Now if only they could more clearly communicate when games are playable offline.
Ooh and it’s a giant yellow banner you probably won’t miss, and not some two-shades-ligher-than-the-background nonsense.
Good job, Valve.
Gamers don’t care
If Valve was against this then they would block them from their store. This is avoiding legal consequences
That’s fair: most probably don’t.
I appreciate a ‘this won’t work in Linux no matter what you do’ banner on things, though.
However, it’s only being forced for kernel-level anti-cheat. If it’s only client-side or server-side, it’s optional, but Valve say “we generally think that any game that makes use of anti-cheat technology would benefit from letting players know”.
I will always love Valve for their ability to use corpospeak against corpos.
Your game has anti-cheat?
Wonderful!
I’m sure that always only results in an improved experience for all gamers, lets let them all know!
=D
That’s awesome! GTA V just screwed everyone on Linux! What a rug pull.
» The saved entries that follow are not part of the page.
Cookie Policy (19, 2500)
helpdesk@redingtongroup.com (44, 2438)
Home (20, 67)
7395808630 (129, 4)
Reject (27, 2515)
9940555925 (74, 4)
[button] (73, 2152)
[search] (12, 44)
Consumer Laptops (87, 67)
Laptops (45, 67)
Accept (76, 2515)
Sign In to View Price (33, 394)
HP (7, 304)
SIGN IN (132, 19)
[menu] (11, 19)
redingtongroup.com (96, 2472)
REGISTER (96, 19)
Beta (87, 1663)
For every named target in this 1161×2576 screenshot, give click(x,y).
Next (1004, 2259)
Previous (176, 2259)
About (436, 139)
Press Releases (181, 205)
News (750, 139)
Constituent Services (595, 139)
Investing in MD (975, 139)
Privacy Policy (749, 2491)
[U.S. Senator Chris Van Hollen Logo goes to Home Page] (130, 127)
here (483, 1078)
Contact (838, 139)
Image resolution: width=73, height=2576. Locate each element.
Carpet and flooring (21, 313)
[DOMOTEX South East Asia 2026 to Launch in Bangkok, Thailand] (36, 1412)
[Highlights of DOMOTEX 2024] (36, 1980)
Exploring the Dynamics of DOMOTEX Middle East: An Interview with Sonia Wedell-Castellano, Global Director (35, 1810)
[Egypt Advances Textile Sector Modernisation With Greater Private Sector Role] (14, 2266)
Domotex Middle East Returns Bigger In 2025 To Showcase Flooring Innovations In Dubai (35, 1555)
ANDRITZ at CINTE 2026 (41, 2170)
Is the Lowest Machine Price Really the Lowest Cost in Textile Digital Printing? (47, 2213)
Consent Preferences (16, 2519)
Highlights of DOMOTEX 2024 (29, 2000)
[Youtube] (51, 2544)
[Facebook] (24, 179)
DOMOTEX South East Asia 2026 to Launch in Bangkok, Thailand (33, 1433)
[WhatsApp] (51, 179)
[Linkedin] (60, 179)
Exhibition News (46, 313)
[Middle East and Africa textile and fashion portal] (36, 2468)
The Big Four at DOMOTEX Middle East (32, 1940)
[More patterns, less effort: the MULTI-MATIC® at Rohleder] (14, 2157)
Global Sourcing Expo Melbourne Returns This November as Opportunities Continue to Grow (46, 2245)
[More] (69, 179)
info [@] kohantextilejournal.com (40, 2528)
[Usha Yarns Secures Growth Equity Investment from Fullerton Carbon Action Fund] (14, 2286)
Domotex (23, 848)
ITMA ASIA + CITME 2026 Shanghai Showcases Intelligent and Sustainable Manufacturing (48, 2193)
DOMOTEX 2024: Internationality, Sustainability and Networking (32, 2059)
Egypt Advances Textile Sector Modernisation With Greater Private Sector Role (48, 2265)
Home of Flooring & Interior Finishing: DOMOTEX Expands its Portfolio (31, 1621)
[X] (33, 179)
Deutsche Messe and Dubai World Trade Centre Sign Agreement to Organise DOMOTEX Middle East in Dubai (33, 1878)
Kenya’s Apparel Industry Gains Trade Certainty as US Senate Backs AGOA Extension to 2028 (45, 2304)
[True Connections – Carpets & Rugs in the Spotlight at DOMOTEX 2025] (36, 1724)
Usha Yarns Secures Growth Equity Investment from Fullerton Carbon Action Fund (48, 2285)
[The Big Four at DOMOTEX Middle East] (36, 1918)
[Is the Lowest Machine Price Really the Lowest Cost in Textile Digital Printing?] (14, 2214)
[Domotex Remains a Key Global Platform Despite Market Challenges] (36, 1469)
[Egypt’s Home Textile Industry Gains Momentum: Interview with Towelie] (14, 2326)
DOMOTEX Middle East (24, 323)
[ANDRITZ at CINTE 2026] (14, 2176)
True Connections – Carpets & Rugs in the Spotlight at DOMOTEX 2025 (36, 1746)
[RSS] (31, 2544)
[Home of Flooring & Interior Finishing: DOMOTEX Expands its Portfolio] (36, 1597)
Adding kernel malware after the fact should entitle every single owner who requests one to a full refund no matter how long has passed.
Full agree. I do want some kind of policy for games that introduce anti-cheat both during early access and after release. Bricking a game you paid for should offer some sort of recourse.
That’s exactly what Valve did. The automated refund system wasn’t available, but you could request a manual review and cite the added anti cheat; Valve was refunding those who did so.
I’d really like Valve to take an official policy on post-release changes that break games, but for what it’s worth they have not given me any hassle with refunds in these scenarios.